◆ Recorded information
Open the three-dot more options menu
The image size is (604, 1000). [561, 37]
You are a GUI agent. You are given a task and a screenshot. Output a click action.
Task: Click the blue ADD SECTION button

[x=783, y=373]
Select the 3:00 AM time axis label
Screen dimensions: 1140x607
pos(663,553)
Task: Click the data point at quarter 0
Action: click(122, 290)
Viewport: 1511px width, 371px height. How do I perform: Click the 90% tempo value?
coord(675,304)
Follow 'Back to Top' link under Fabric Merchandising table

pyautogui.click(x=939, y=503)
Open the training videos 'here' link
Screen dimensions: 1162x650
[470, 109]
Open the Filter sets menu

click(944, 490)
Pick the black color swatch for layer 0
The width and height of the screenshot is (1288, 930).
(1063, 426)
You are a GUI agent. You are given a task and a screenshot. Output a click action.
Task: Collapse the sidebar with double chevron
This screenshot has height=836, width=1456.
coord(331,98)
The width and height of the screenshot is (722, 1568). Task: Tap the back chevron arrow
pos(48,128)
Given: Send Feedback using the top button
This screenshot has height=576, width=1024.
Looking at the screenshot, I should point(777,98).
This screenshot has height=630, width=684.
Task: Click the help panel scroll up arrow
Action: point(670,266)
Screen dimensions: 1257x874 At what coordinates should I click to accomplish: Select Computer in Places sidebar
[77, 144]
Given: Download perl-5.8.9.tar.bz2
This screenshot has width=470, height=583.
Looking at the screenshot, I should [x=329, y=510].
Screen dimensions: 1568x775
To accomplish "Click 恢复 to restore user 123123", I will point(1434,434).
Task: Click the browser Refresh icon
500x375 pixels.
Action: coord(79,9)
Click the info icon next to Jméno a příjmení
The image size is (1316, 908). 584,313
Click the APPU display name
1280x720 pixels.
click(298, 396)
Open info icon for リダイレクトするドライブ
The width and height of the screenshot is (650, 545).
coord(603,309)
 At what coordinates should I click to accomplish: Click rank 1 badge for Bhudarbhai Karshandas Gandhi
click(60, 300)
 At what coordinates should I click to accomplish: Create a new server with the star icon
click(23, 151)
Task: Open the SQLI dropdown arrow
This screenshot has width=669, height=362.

◆ Task statement
Give back the records from the line with "Open info icon for リダイレクトするドライブ" through the end of the records, swapping "star icon" for "plus icon" and leaving everything else unchanged.

◆ Written reply
Open info icon for リダイレクトするドライブ
The width and height of the screenshot is (650, 545).
coord(603,309)
 At what coordinates should I click to accomplish: Click rank 1 badge for Bhudarbhai Karshandas Gandhi
click(60, 300)
 At what coordinates should I click to accomplish: Create a new server with the plus icon
click(23, 151)
Task: Open the SQLI dropdown arrow
This screenshot has width=669, height=362.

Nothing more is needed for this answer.